Simmel tempère ses propos, effrayé par les conclusions qu’un philosophe en tirerait : "l'aristocratie d'argent" est fragile et est susceptible d’un déclassement social.
Il ne manquerait plus qu’un ancien riche vive au-dessus de sa nouvelle condition, c’est dire comme l’argent tient une place si prépondérante qu’en-dehors de lui, on n’est plus rien !
L’argent participe à la dissolution des relations communautaires. Il n’épargne même pas la famille qui éclate souvent faute de moyens. (Simmel prétendait le contraire en 1900, la famille était alors le seul refuge des pauvres.) Cela prouve, s’il en est encore besoin, que les pouvoirs de l’argent de 1900 à aujourd’hui se sont encore accrus.
Il faut ajouter aussi que les immeubles haussmanniens avaient le mérite de faire cohabiter toutes les classes sociales sous le même toit, ou presque : commerce au rez-de-chaussée, bel étage noble au premier, fonctionnaire au second, jusqu’à la mansarde de bonne et de l’ouvrier.
L’ascenseur mécanique a proprement enterré la cohabitation.
Quitte à lisser les fluctuations économiques, l’argent n'empêche pas les crises financières. Simmel, précurseur de l’optimisme intéressé de Louis Michel a une explication. Elles proviennent du fait que l'argent perd alors ses aspects "objectivants".

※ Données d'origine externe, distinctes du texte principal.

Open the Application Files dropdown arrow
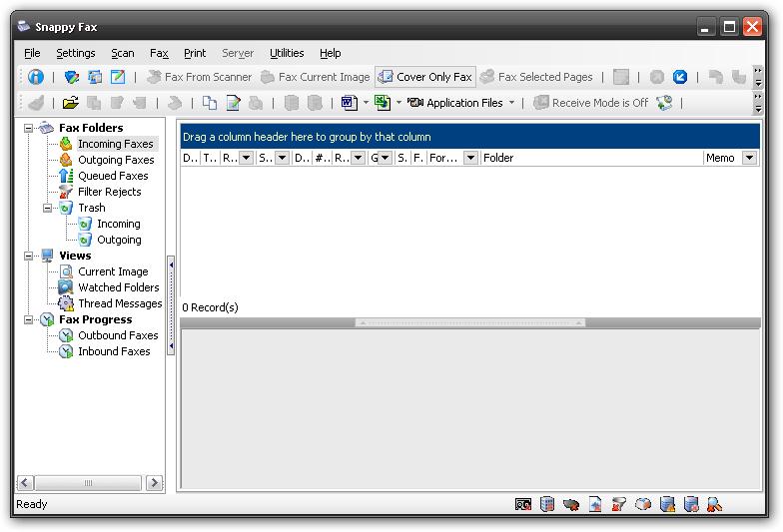This screenshot has width=783, height=532. (512, 103)

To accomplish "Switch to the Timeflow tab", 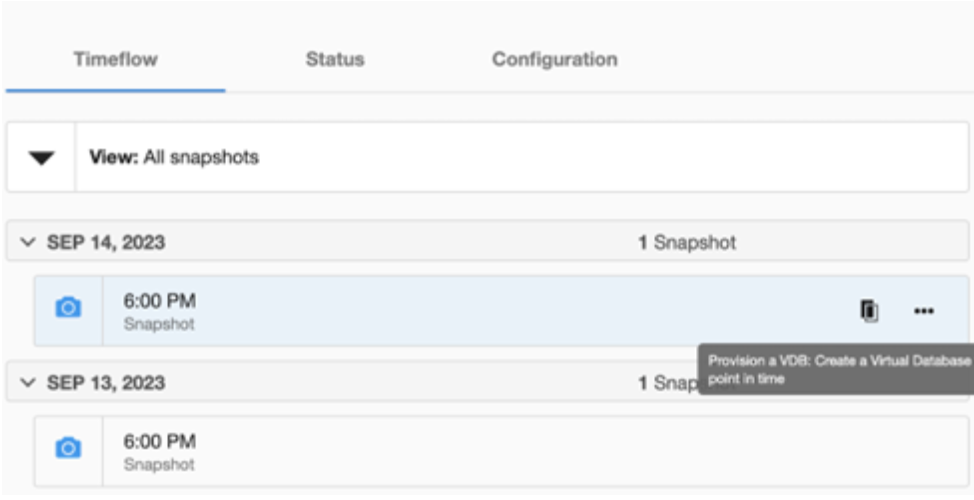I will point(115,59).
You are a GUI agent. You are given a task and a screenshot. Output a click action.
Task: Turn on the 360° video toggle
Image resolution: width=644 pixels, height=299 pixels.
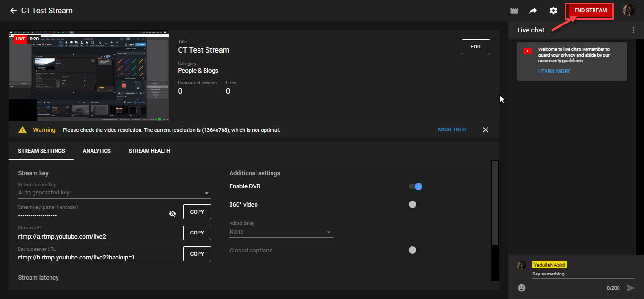[413, 204]
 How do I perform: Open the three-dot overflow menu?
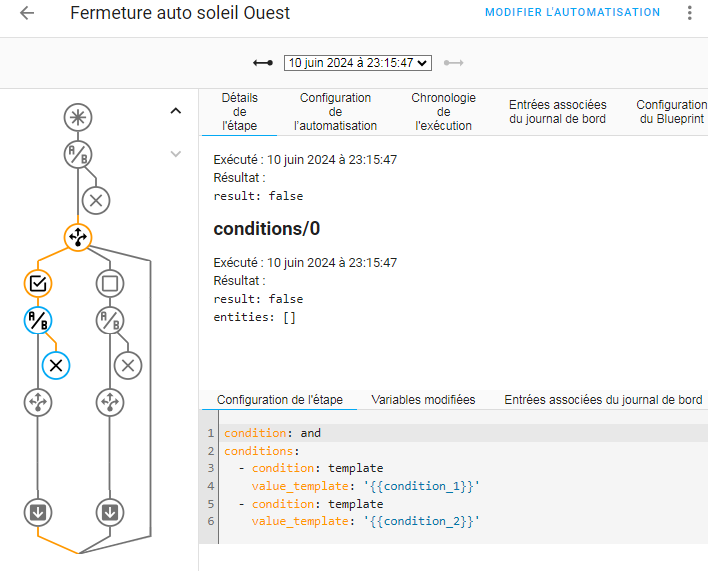[688, 13]
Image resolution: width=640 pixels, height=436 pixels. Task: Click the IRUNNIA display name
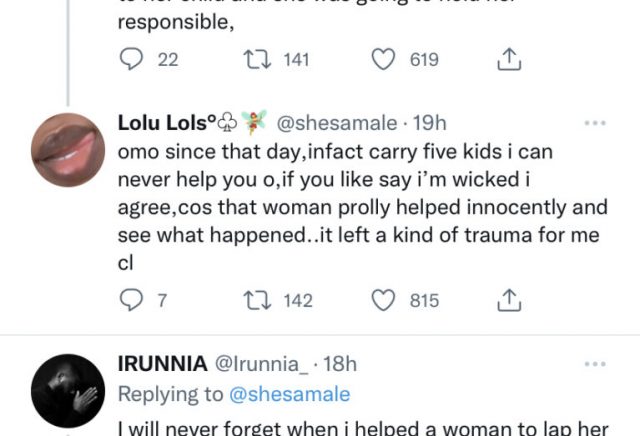pos(163,363)
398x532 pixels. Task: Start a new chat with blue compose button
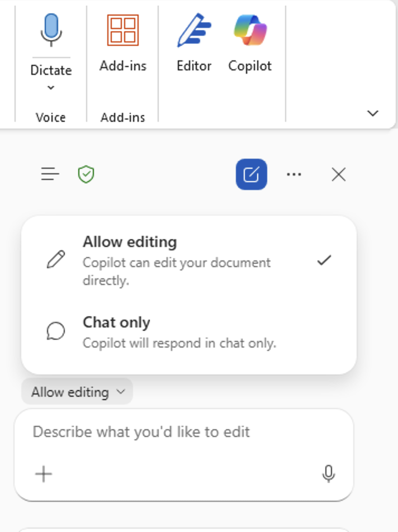click(252, 175)
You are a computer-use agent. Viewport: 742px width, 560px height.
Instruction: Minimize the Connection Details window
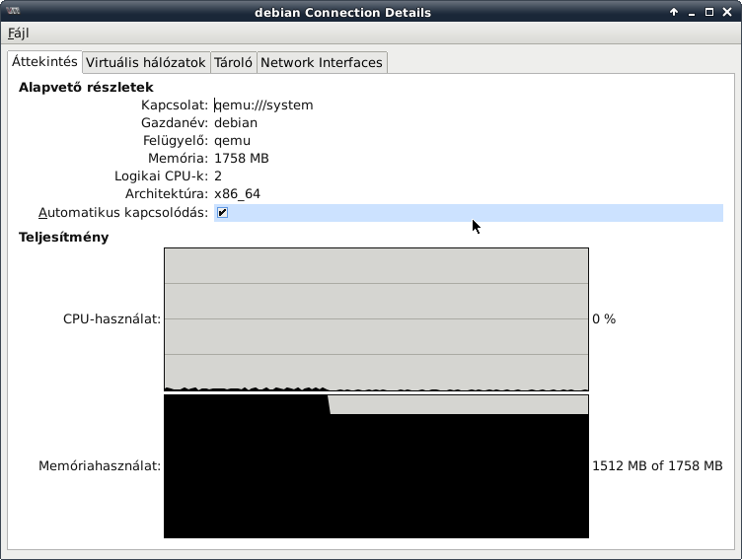pyautogui.click(x=693, y=13)

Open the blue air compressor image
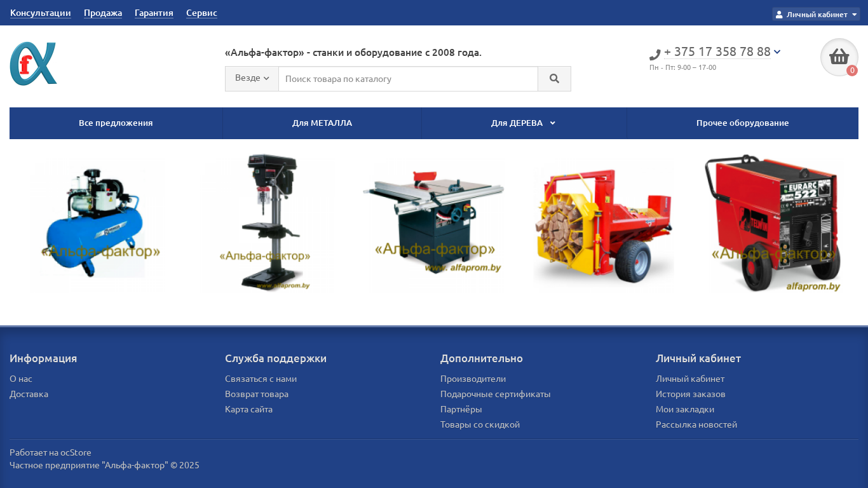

On ne parlait pas encore de "bulle financière" en 1900, mais c’est à peu près ce genre de phénomène auquel Simmel fait allusion. « Les individus fixent la valeur des choses, et de l'argent, non plus en fonction d'une donnée "objective" mais en fonction de ce qu'on estime être l'estimation faite par les autres. »
C’était pas mal vu, il y a plus d’un siècle.